YOUR GOAL -> Retype the data, starting with its opening line and ending with the line that contains "What do you see at coordinates (2159, 663)", without altering a single character.

MATERIAL TO PROCESS ->
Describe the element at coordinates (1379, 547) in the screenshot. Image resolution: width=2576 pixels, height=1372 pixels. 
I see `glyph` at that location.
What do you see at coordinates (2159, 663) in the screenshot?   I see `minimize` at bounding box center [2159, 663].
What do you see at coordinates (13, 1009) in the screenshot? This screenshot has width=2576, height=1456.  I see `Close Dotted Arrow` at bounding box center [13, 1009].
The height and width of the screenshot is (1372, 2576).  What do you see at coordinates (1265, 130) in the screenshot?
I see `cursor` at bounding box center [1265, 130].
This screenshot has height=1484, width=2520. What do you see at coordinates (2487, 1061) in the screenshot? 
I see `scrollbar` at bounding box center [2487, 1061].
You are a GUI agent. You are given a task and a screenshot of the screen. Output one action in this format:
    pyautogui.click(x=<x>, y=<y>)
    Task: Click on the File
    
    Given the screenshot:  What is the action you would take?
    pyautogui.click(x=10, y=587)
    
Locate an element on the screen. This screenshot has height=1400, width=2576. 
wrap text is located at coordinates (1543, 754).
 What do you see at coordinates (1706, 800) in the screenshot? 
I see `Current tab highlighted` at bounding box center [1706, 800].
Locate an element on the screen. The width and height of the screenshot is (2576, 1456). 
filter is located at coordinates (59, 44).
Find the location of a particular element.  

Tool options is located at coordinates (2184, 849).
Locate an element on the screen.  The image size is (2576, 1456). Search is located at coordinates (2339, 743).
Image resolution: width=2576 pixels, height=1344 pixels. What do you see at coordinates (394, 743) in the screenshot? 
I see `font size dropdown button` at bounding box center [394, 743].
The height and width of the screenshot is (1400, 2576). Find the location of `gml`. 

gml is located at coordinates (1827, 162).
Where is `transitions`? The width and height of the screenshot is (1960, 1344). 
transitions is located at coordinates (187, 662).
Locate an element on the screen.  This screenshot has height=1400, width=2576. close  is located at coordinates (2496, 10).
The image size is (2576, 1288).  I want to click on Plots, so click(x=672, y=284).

TASK OUTPUT ->
Describe the element at coordinates (1379, 547) in the screenshot. Image resolution: width=2576 pixels, height=1372 pixels. 
I see `glyph` at that location.
What do you see at coordinates (2159, 663) in the screenshot?   I see `minimize` at bounding box center [2159, 663].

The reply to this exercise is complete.